The physician’s office has saved the expense of filing a claim, waiting for the claim to get adjudicated and then receiving payment three months later. The new electronic system (EHR) eliminates the $150 billon dollars of administrative waste in the healthcare system.

Why hasn’t someone in the insurance industry thought of this? Maybe they make too much money from being inefficient and having administrative waste.
Paul Krugman (New York Times February 16,2007) says it beautifully in the article entitled “ The Health Care Racket

I have pointed out previously why hospitals do not want to change the faulty DRG system. It could be Insurance companies do not want to eliminate administrative waste because they and their subsidiaries’ profit from this waste.

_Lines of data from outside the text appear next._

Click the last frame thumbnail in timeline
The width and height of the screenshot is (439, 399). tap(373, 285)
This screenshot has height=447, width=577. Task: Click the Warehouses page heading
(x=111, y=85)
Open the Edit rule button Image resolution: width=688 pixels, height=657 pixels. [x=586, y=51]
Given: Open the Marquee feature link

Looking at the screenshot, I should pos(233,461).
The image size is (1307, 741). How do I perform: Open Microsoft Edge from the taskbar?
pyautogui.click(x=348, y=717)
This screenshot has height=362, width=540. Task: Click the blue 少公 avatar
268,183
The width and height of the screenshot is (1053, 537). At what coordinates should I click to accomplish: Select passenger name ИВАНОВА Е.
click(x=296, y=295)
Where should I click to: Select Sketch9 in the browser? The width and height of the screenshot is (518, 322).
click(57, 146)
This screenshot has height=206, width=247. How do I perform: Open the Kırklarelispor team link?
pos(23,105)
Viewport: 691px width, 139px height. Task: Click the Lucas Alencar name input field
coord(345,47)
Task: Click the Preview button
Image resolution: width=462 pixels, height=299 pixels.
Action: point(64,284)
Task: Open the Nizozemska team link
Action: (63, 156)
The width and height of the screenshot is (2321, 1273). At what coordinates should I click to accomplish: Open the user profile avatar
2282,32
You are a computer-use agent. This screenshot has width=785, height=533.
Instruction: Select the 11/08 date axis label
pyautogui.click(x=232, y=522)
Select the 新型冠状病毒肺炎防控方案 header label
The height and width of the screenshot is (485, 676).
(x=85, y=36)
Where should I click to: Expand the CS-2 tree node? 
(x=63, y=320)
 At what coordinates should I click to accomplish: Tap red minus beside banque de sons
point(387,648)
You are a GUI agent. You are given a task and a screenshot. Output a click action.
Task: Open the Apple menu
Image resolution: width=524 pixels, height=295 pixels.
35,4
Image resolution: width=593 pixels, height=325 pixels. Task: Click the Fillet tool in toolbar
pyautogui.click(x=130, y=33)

Physicians who bought ineffective EMR’s might not want to put them aside for an effective system However, a powerful incentive could be instant adjudication of payment of claims by the patient.
It is going to take leadership and innovation plus the demand from the people, to create a much need paradigm shift from the way the healthcare system does business presently.

  • jvaleski

    Many years ago I read a book called “Leonardo’s Laptop” that had some great perspective on EMR and the greater good. We have a long way to go.

  • Prakash

    A web based EMR system has its merits and demrits while it certainly costs less to use and initial hardware costs are much less, You don’t have control over your data. The other immediate corncern would be the time taken for acessing the system which is certainly much more that a normal client/server based system would take.
    Our company http://www.binaryspectrum.com has many years of experience in EMR development and curently make both versions.
    It was also heartening to read your views on patient empowerment as we have also been developing web based portals that allow patients to access their medical records, interact with doctors via chat and schedule apoinments with their doctors.

  • EMR Saves Lives

    Once everyone has learned to use the programs effectively it won’t be hard to putt that data up. Efficiency improvements will be drastic and savings deep.